- EXERCISE DIRECTIONS
Take the records below and set down exactly the lines from the one with "Where should I" to the one with "Open Analytics from the sidebar", ends included; do not copy the pictures.

- AVAILABLE RECORDS
════════════════════

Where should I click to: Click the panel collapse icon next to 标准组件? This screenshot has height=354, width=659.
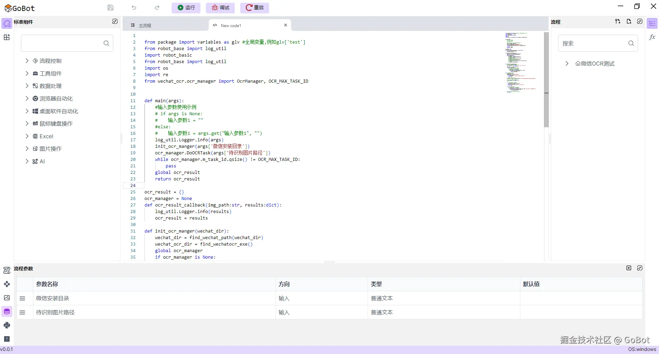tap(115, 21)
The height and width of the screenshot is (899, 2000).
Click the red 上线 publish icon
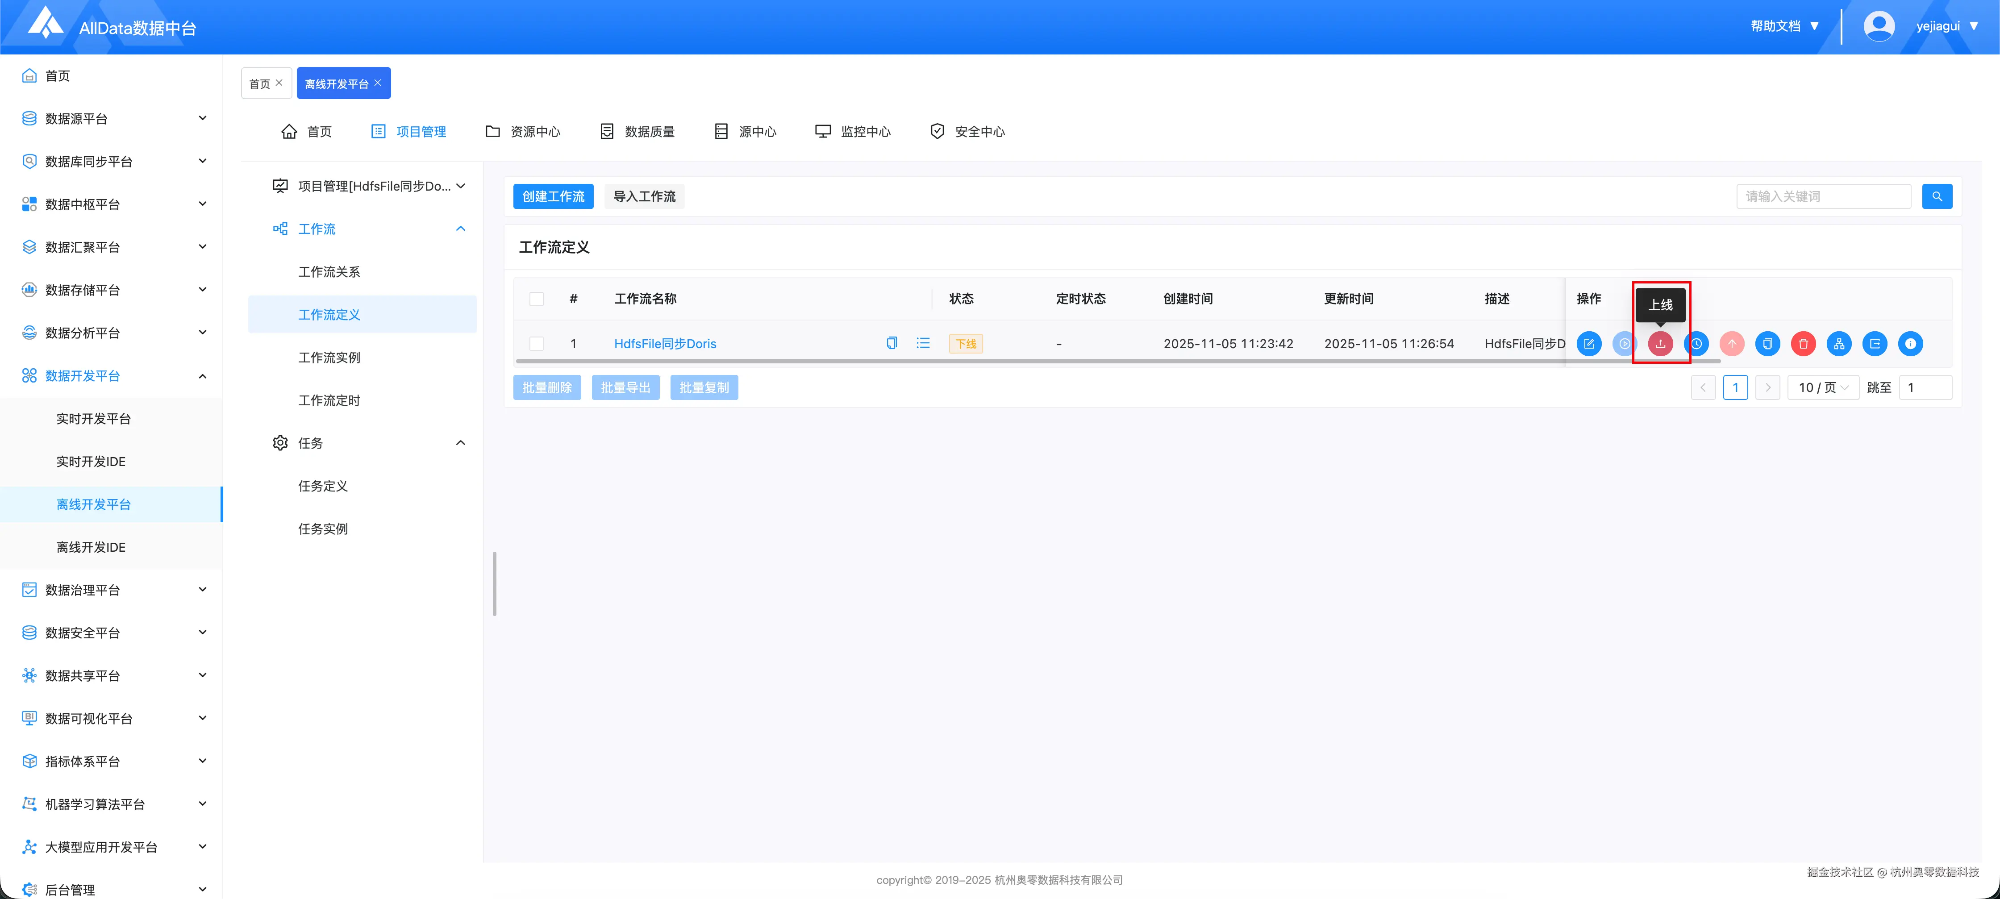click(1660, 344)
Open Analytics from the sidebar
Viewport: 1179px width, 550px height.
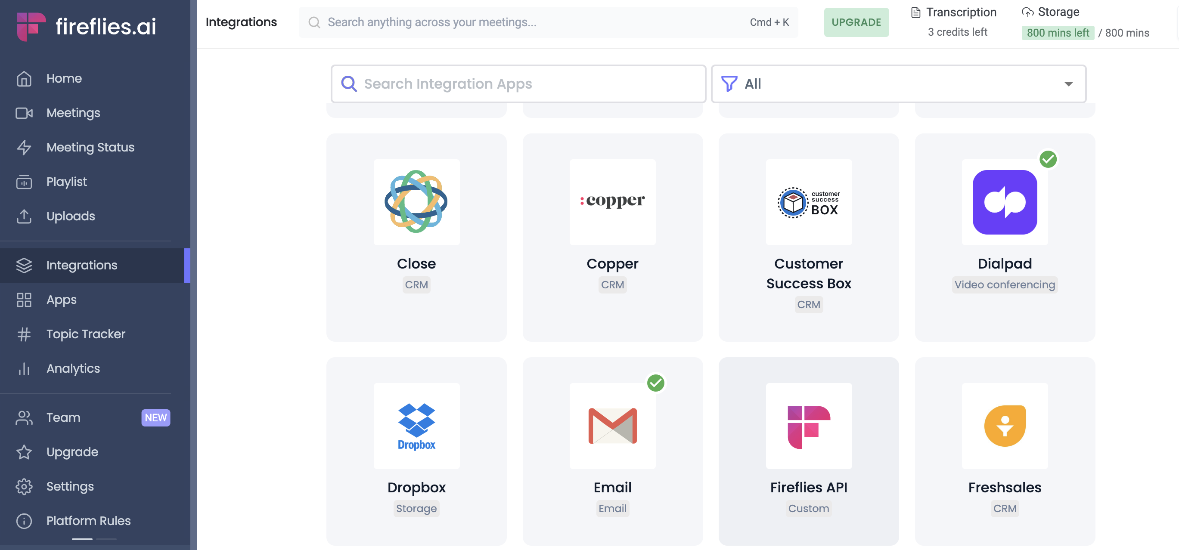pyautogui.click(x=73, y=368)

════════════════════

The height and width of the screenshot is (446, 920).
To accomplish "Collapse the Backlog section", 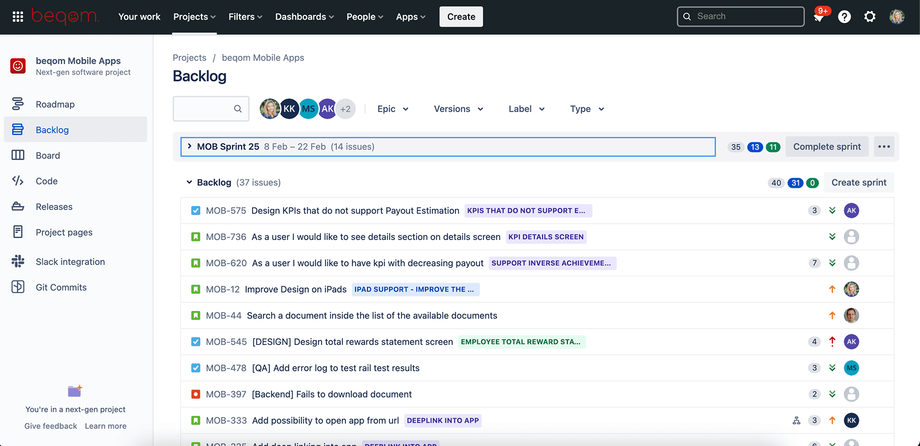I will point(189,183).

════════════════════

- WRITTEN RESPONSE
Where should I click to: Click the panel collapse icon next to 标准组件? This screenshot has height=354, width=659.
tap(115, 21)
The height and width of the screenshot is (899, 2000).
Click the red 上线 publish icon
click(1660, 344)
Open Analytics from the sidebar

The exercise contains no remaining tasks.